Six years is a long time to continuously nurture and maintain a garden, but Haley Heynderickx has been doing so under our noses this entire time. Ever since she put out her critically acclaimed debut LP
I Need to Start a Garden back in 2018, Heynderickx has been dropping little bits and bites of what we’d eventually see on the tracklist of
Seed of a Seed. A few live performances here, a few studio performances there… and eventually, these seeds (pun intended) grew into the record you now see before you. Why did it take so long for these songs to make it into an official tracklist? As far as I can tell, there’s no concrete reason for the delay. Perhaps Heynderickx just wants to take the quality-over-quantity route, which would certainly be admirable. Regardless, the record is here. So how does it fare?
Thankfully, the aforementioned “quality-over-quantity” phrase still rings true. While
Seed of a Seed maintains Heynderickx’s signature brand of cryptic, emotionally vulnerable brand of folk, it also represents an expansion of the singer-songwriter’s musical toolkit. The near-suffocating feelings of anxiety and apprehension found on
I Need to Start a Garden have been allowed to take on more shapes and forms this time around – whether it’s the sweeping southern-gothic vibe of opener “Gemini”, the melancholic reverb-laden guitar repetitions of “Spit in the Sink”, or the oddly transcendent intro of album highlight “Redwoods (Anxious God)”. And I’d like to emphasize the word “sweeping”, because that’s the biggest thing separating
Seed of a Seed from its predecessor. While the title track and “Spit in the Sink” are quite stripped-down in nature, they’re actually in the minority here; by contrast, most of these tracks take on a more cinematic and expansive feel.
As such, the backing instrumentation has also been greatly expanded from Heynderickx’s prior effort. “Mouth of a Flower” and “Jerry’s Song”, for example, use dramatic string swells to really drive home their emotional peaks; meanwhile, the climax of “Gemini” is given a gorgeous electric guitar backdrop, making an otherwise subdued folk rocker sound absolutely
huge. Now, I’m aware that this increased scope might prove contentious for fans of the relative minimalism and intimacy of
I Need to Start a Garden. However, these little moments of grandiosity simply serve to
support the mood of the songs rather than diminish it. “Redwoods” still gives off a palpable sense of uncertainty and anxiety, “Foxglove” still sounds appropriately wistful and plaintive, and “Sorry Fahey” still evokes bittersweet regretful longing.

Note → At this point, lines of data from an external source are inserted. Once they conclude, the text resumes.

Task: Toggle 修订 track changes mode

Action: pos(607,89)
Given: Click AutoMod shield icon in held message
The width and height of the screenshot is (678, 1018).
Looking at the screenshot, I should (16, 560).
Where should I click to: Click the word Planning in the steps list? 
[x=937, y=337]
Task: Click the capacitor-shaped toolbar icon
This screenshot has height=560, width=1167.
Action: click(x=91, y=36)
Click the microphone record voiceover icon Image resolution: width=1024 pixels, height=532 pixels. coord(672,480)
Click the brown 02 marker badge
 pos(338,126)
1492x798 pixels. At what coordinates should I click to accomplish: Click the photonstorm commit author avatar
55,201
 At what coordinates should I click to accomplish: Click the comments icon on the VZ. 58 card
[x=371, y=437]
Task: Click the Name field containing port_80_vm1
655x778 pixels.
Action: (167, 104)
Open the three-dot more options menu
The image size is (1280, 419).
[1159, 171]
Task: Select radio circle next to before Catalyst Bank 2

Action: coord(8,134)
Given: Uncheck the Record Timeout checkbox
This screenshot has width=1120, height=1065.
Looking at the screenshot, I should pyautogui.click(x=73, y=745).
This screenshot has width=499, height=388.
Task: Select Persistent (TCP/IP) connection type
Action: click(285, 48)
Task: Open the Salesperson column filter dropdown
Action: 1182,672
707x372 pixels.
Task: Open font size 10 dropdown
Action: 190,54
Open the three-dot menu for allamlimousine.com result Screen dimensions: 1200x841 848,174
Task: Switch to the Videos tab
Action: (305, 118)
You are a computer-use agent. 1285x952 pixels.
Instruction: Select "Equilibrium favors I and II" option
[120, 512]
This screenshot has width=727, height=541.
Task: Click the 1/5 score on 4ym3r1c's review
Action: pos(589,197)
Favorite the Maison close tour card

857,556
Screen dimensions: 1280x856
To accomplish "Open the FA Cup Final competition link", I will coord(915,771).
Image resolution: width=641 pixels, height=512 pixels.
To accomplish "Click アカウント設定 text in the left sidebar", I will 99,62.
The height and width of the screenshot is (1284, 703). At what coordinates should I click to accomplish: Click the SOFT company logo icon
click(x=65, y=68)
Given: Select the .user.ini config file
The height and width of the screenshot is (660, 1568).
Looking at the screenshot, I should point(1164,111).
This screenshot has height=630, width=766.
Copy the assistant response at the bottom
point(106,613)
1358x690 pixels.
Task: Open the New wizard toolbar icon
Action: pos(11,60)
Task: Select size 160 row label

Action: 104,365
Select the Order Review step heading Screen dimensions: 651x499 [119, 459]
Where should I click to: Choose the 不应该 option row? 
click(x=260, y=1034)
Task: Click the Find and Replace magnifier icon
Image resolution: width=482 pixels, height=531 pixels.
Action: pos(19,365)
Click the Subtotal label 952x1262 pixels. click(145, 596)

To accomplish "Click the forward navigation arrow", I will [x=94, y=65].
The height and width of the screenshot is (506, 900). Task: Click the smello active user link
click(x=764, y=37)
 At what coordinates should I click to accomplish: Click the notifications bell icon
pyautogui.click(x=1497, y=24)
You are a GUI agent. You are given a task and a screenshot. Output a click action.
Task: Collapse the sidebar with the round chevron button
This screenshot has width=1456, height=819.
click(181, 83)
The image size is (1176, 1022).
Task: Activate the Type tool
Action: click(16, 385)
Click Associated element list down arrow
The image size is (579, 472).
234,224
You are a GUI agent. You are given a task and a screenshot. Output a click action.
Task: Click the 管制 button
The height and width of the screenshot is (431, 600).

But now Heynderickx has more spacious locales with which to express these moods, and the results are often breathtaking.
As with
I Need to Start a Garden, some of the best moments come from the marriage of lyrical and instrumental storytelling. And while Heynderickx’s lyrics aren’t quite as powerful or well-written as on her debut, there are still quite a few gems here. The pensive folk shuffle of “Foxglove”, for instance, fits nicely with its cryptic musings about fairgrounds and dying daydreams; then there’s the title track, whose gentle strings and light acoustic strumming are a nice accompaniment to the sentiments of simplicity and humility found in the text. With that said, not
every line is a home run. In fact, one of the worst lines appears in the very beginning of opener “Gemini”: “And this weight that I've been leaning/And the persons I'm deceiving/And the food that I've been eating says I'm processed”. I understand that the last part is a play on “you are what you eat”, but it’s just a bit lazy and seems beneath Heynderickx’s usual pen game. Thankfully, such moments don’t appear too often on the record as a whole.
Seed of a Seed doesn’t quite reach the heights of
I Need to Start a Garden (and let’s be honest, that’s a HIGH bar to clear as it is), but it’s still quite an impressive offering. Instead of lazily rehashing what made her debut so special, Heynderickx decided to expand on it and give her songs a more panoramic space to roam in. Most importantly, the core characteristics of her style weren’t lost in the process. This still has the same melancholic, vulnerable, somewhat eccentric Haley Heynderickx we heard on the debut, just given some musical retooling to update her sound. I usually hesitate to consider an album “worth the wait” after six long years, but if the results are as strong as
Seed of a Seed, I’ll happily make an exception to that notion.